EXPERT ANALYSIS FROM THE ACMS ANNUAL MEETING
ORLANDO (FRONTLINE MEDICAL NEWS) – An alternating schedule of ibuprofen and acetaminophen every 3 hours is an excellent method of managing postoperative pain associated with Mohs surgery, especially if the initial dose is taken at the start of the procedure.
By starting with ibuprofen, the regimen capitalizes on the drug’s anti-inflammatory component to reduce overall postoperative analgesic requirement, Dr. Bryan Carroll said at the annual meeting of the American College of Mohs Surgery.
“This combination has even been shown to be superior to narcotics, both alone and in combination,” said Dr. Carroll , director of dermatologic surgery at Eastern Virginia Medical School, Norfolk. “This finding has been reinforced in the Mohs literature,” he added, citing a study that found the combination of acetaminophen and ibuprofen was more effective than acetaminophen alone or acetaminophen with codeine in controlling pain after Mohs surgery and reconstruction ( Dermatol Surg. 2011 Jul;37:1007-13 ).
Alternately layering the analgesics allows both to build to a maximum concentration in the blood without any nadirs where pain can get a foothold, an important concept in pain management, Dr. Carroll said.
And having two medications on board allows simultaneous targeting of different portions of the pain signaling pathway, he added. Ibuprofen works at the points of transduction and transmission, while acetaminophen works at the points of transmission and perception.
Dr. Carroll’s regimen starts at the time of surgery, when patients receive 400 mg ibuprofen. Three hours later, they receive 1 gram of acetaminophen; this dose should be adjusted for patients older than 60 years, who should not get more than 3 grams in 24 hours, and for those with liver failure, who should be limited to 2 grams over 24 hours.
This alternating dose is repeated every 3 hours. By the time of discharge, most patients have had at least two doses. This schedule is usually sufficient for patients at moderate to high risk of uncontrolled pain, who can then manage their discomfort with either drug the next day, he said.
Patients at higher risk of uncontrolled pain can use the regimen for the first day, and then titrate off according to their comfort. Some of these patients, however, may benefit from oxycodone, with the addition of laxative and an antiemetic, he noted.
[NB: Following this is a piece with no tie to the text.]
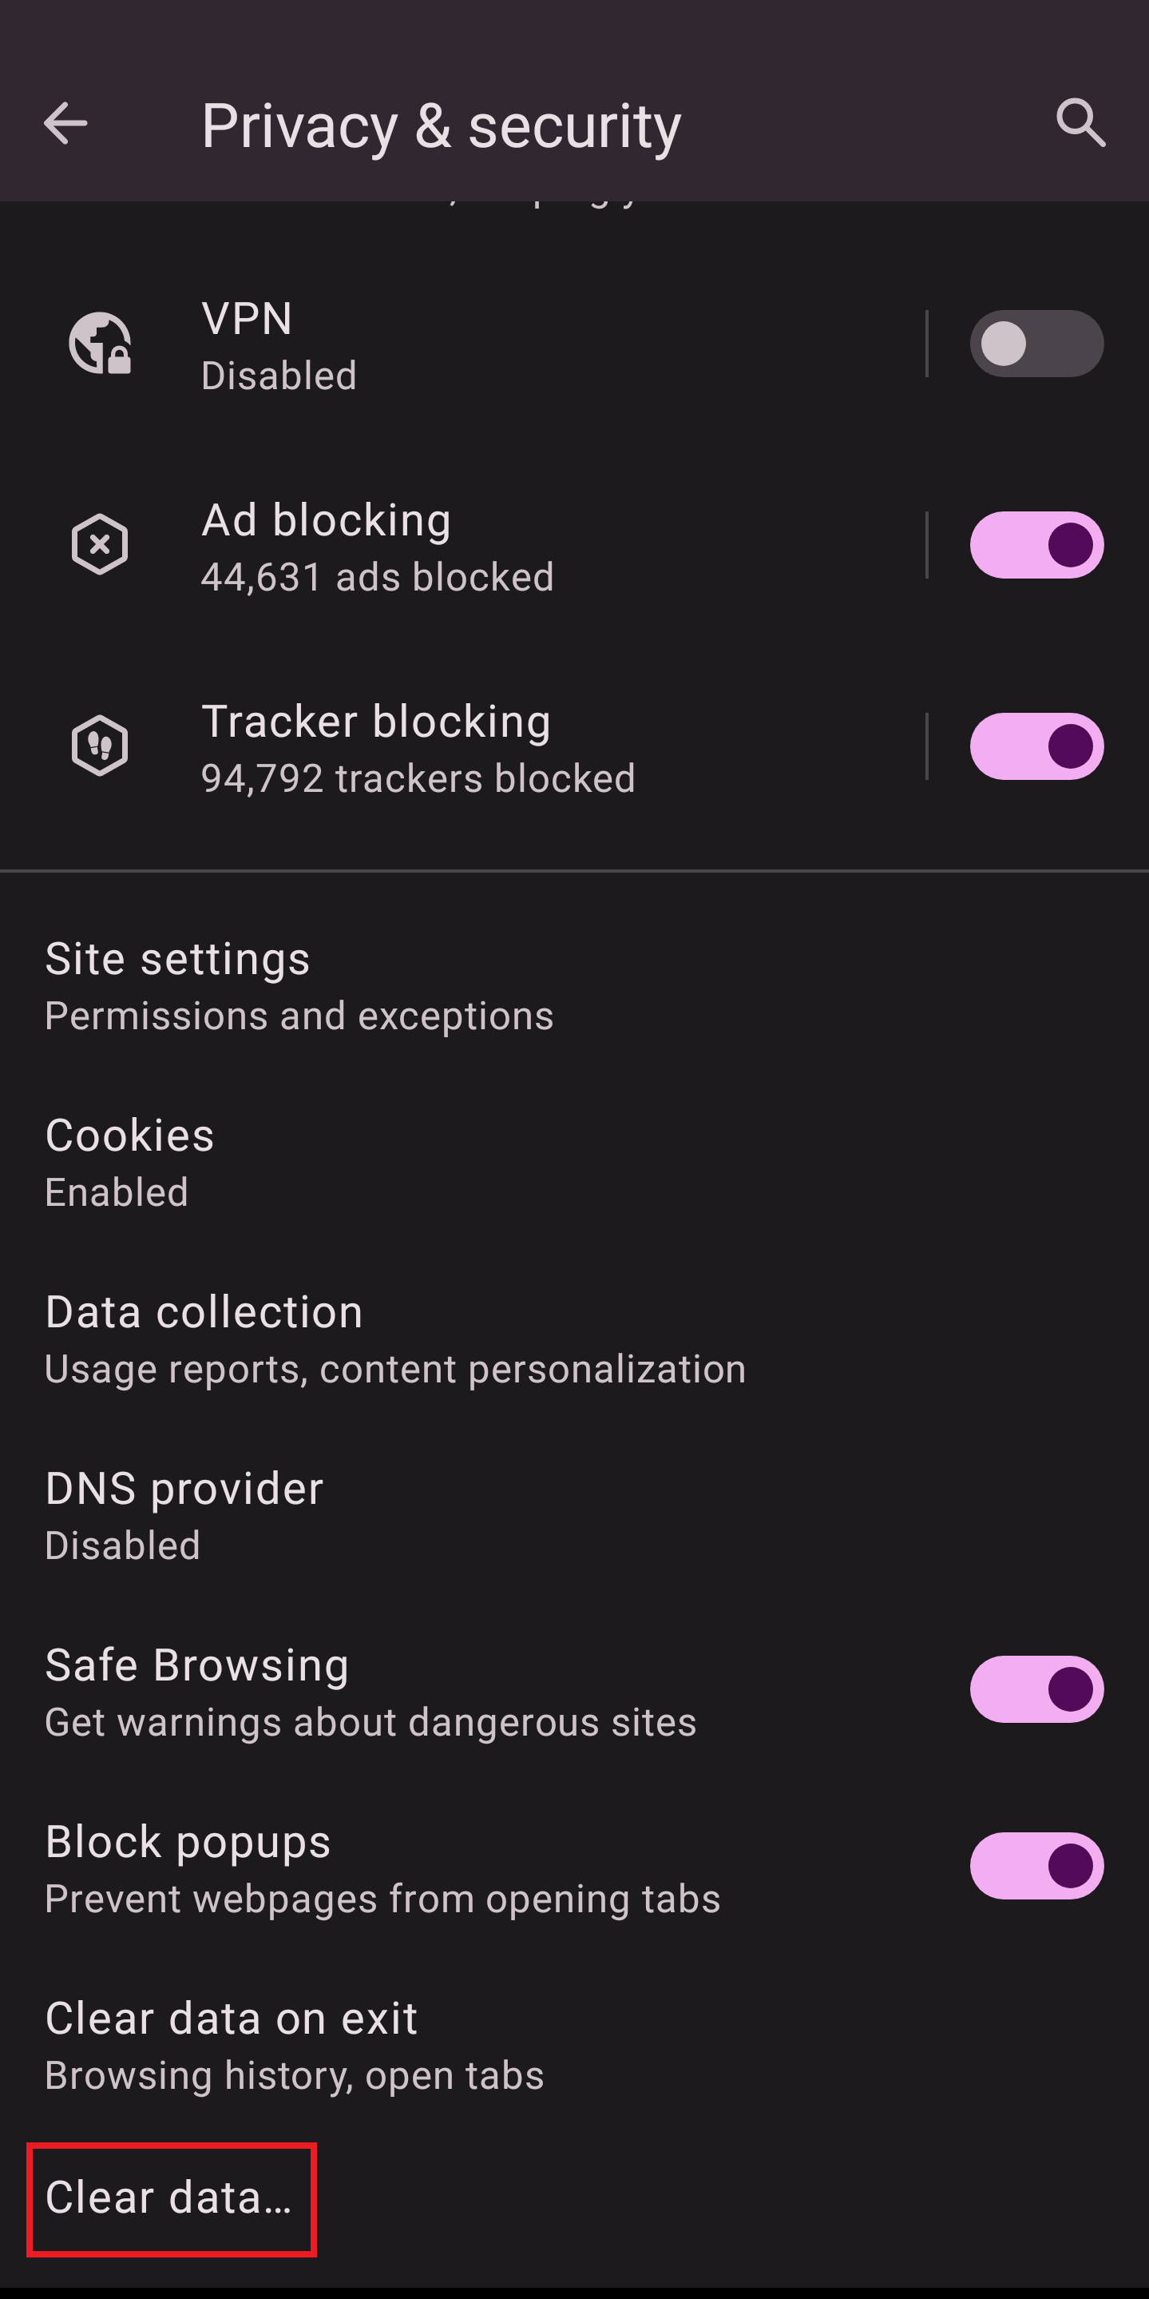Viewport: 1149px width, 2299px height.
Task: Open VPN details via its label
Action: point(278,344)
The layering technique provides consistent postoperative pain relief that’s effective for most patients – even those who undergo substantial reconstruction, Dr. Carroll said in an interview. “This schedule is sufficient for all of our procedures, including larger reconstructions such as forehead flaps and cervicofacial rotation flaps. But additional interventions are indicated for patients with a high risk of uncontrolled pain. It’s the patient, not the procedure, which determines need for escalation.”
Teasing out those patients who may need more assertive pain management should be done in a preoperative assessment, Dr. Carroll said. A patient’s expectations of pain and history of chronic pain are some of the biggest factors in predicting a patient who will have uncontrolled pain.
“The experience of pain in Mohs surgery has limited studies,” he said. “Only a handful of investigations have looked at predictors that could help us plan. But of these, two things do stand out: a patient’s expectation of pain and a patient’s history of chronic pain.”
Surprisingly, he said, studies have determined that even a modestly elevated expectation of pain is enough to tip patients into a high-risk category. “If a patient predicted that his pain would be a 4 on a 1-10 scale, that was correlated with a lack of pain control during the operative experience. Maybe we’d expect this correlation if the expectation was an 8 or a 10, but a 4 was surprising. If a patient has even that amount of concern, I start thinking about additional interventions I can provide to maximize comfort.”
A patient’s past experience with pain is also a very large factor in how that person will experience postoperative pain. “Chronic pain does correlate with uncontrolled pain during surgery. I always ask about it. And this talk also helps drive your conversation about what you will be doing to keep them comfortable.”
That chat should include an explanation of how chronic and acute pain differ, Dr. Carroll said. “Chronic and acute pain involve different pathways and need different interventions. If the patient expresses fear, saying something like, ‘Tylenol is like water to me,’ believe him. It is like water for chronic pain. But you can also tell that patient that chronic pain is different from acute pain, and that acetaminophen will be a part of successfully managing it.”
Dr. Carroll had no financial disclosures.